WHAT IS BEING ASKED — Beginning at the line that includes "Click the orange Amazon smile arrow", print each remaining line of the data word for word. Output nothing else.
====================
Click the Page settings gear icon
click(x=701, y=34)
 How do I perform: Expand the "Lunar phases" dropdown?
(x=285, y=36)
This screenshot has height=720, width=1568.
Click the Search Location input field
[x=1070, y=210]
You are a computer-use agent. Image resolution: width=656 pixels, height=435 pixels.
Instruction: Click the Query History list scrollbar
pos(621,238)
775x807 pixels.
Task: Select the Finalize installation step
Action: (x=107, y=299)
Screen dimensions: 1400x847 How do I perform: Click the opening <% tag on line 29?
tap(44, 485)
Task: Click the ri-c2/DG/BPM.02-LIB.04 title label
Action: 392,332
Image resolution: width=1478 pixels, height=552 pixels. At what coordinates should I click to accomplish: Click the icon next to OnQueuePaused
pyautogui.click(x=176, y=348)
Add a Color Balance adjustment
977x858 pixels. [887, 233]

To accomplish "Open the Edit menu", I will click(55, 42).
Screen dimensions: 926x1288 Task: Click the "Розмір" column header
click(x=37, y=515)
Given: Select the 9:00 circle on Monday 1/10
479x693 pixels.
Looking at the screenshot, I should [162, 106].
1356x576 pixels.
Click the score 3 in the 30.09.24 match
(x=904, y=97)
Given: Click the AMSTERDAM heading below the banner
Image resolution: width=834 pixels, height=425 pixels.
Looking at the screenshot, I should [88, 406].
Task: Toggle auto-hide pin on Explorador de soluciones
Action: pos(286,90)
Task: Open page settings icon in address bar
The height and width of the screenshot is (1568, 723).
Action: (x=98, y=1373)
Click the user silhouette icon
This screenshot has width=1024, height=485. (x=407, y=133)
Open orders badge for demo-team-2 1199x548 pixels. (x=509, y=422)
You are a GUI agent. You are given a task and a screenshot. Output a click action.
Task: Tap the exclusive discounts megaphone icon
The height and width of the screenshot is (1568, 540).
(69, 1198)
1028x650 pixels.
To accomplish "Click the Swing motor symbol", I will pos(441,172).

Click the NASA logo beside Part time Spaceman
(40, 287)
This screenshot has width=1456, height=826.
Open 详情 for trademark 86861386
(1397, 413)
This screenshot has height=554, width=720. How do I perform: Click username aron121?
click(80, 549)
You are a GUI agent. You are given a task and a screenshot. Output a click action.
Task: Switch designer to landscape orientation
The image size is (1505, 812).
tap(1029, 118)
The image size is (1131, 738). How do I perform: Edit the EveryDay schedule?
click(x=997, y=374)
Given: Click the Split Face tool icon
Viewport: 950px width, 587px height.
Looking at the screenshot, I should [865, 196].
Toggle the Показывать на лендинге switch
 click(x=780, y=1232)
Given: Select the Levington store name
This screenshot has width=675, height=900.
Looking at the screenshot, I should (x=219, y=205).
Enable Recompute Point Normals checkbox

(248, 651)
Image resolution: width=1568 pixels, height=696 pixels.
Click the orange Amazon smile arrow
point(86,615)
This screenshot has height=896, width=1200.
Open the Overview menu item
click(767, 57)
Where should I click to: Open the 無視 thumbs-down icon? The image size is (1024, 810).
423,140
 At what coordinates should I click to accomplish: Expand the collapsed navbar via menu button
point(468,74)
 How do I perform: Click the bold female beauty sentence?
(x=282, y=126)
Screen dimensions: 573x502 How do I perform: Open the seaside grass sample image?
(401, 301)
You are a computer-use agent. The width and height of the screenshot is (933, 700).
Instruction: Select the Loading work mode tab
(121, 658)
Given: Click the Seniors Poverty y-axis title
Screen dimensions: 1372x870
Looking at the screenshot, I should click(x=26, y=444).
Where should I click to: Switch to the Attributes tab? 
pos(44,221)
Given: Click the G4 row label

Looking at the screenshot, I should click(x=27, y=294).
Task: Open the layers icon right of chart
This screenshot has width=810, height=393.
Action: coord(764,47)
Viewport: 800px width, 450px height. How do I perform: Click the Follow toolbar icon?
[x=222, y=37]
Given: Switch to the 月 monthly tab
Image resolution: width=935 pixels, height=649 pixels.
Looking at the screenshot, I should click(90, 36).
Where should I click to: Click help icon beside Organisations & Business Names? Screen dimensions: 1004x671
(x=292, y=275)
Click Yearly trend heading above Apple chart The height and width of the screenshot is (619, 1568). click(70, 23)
====================
EXERCISE SOLUTION —
Click the orange Amazon smile arrow
point(86,615)
This screenshot has height=896, width=1200.
Open the Overview menu item
click(767, 57)
Where should I click to: Open the 無視 thumbs-down icon? The image size is (1024, 810).
423,140
 At what coordinates should I click to accomplish: Expand the collapsed navbar via menu button
point(468,74)
 How do I perform: Click the bold female beauty sentence?
(x=282, y=126)
Screen dimensions: 573x502 How do I perform: Open the seaside grass sample image?
(401, 301)
You are a computer-use agent. The width and height of the screenshot is (933, 700).
Instruction: Select the Loading work mode tab
(121, 658)
Given: Click the Seniors Poverty y-axis title
Screen dimensions: 1372x870
Looking at the screenshot, I should click(x=26, y=444).
Where should I click to: Switch to the Attributes tab? 
pos(44,221)
Given: Click the G4 row label

Looking at the screenshot, I should click(x=27, y=294).
Task: Open the layers icon right of chart
This screenshot has width=810, height=393.
Action: coord(764,47)
Viewport: 800px width, 450px height. How do I perform: Click the Follow toolbar icon?
[x=222, y=37]
Given: Switch to the 月 monthly tab
Image resolution: width=935 pixels, height=649 pixels.
Looking at the screenshot, I should click(90, 36).
Where should I click to: Click help icon beside Organisations & Business Names? Screen dimensions: 1004x671
(x=292, y=275)
Click Yearly trend heading above Apple chart The height and width of the screenshot is (619, 1568). click(70, 23)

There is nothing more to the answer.